研究启动奖：研究锂离子电池固体聚合物电解质的结构-性能关系

基本信息

批准号：
1901479
负责人：
Asem Abdulahad
金额：
$ 22.16万
依托单位：
Xavier University of Louisiana
依托单位国家：
美国
项目类别：
Standard Grant
财政年份：
2019
资助国家：
美国
起止时间：
2019-04-15 至 2022-03-31
项目状态：
已结题

来源：
https://www.nsf.gov/awardsearch/showAward?AWD_ID=1901479&HistoricalAwards=false
关键词：
Research Initiation Award Investigating Structure

项目摘要

Research Initiation Awards provide support for junior and mid-career faculty at Historically Black Colleges and Universities who are building new research programs or redirecting and rebuilding existing programs. It is expected that the award helps to further the faculty member's research capability and effectiveness, improves research and teaching at the home institution, and involves undergraduate students in research experiences. The award to Xavier University of Louisiana seeks to synthesize and characterize solid polymer electrolyte (SPE) phosphonium ionene in lithium-ion batteries as an alternative source of energy. Additionally, the project will provide research training to a diverse population of undergraduate students in the field of polymer science. Solid polymer electrolyte (SPE) membranes have the potential to improve the safety of lithium ion batteries by eliminating the potential for catastrophic battery failure due to lithium dendrite formation in solvent-based electrolyte formulations.
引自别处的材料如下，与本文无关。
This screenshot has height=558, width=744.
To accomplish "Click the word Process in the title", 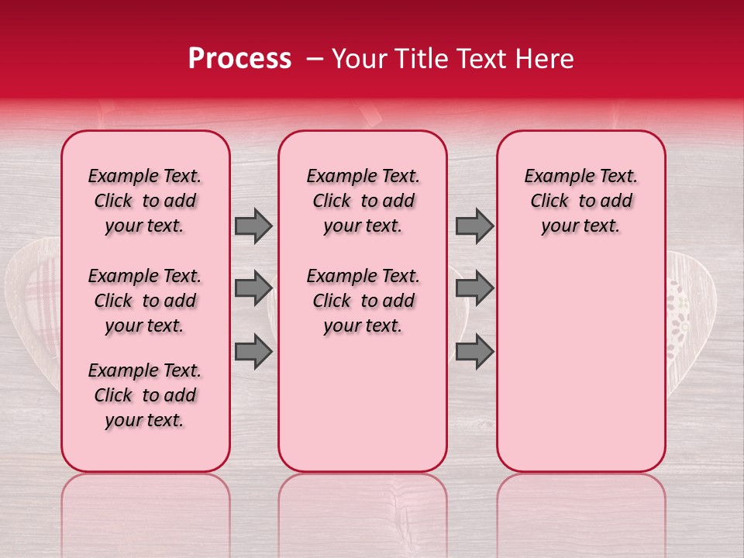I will tap(239, 59).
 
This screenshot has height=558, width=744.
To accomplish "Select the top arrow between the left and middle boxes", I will tap(253, 226).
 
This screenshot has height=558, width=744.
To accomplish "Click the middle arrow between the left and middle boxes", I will tap(253, 288).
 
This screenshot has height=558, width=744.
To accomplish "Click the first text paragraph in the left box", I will tap(145, 201).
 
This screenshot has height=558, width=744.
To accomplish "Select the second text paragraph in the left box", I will tap(145, 301).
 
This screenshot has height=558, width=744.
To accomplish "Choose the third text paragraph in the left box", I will tap(145, 395).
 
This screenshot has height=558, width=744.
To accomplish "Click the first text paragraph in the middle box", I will tap(363, 201).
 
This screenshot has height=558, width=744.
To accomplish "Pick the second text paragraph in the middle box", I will tap(363, 301).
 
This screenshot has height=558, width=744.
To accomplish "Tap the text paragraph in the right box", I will tap(580, 201).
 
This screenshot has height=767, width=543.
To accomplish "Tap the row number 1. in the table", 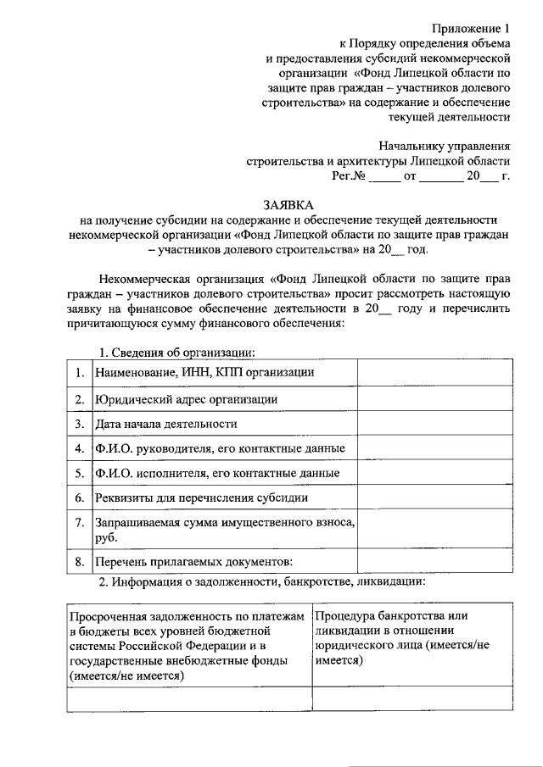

Because they act as both the electrode separator and the lithium ion transport medium, SPEs have the potential to enhance lithium ion transport leading to extended lifetimes of lithium ion electrochemical cells. The overarching goal of this proposed research is to develop new polyelectrolyte SPEs for lithium ion batteries that are based on phosphonium ionenes. The PI intends to employ phosphonium ionenes in lithium ion batteries for the first time and directly study the impact of localized segmental motion on lithium ion transport through SPEs. This will be achieved by synthesizing and characterizing a library of phosphonium ionenes and segmented phosphonium ionenes with variable charge density distribution and chain flexibility. The outcomes will contribute to the overall state-of-knowledge in the field by providing essential data towards understanding the role of polyelectrolyte charge density and polymer chain segmental motion on lithium ion transport in all-solid-state batteries. Further, an essential educational impact of this work includes engaging undergraduate students who are historically underrepresented in the field of polymer chemistry.This award reflects NSF's statutory mission and has been deemed worthy of support through evaluation using the Foundation's intellectual merit and broader impacts review criteria.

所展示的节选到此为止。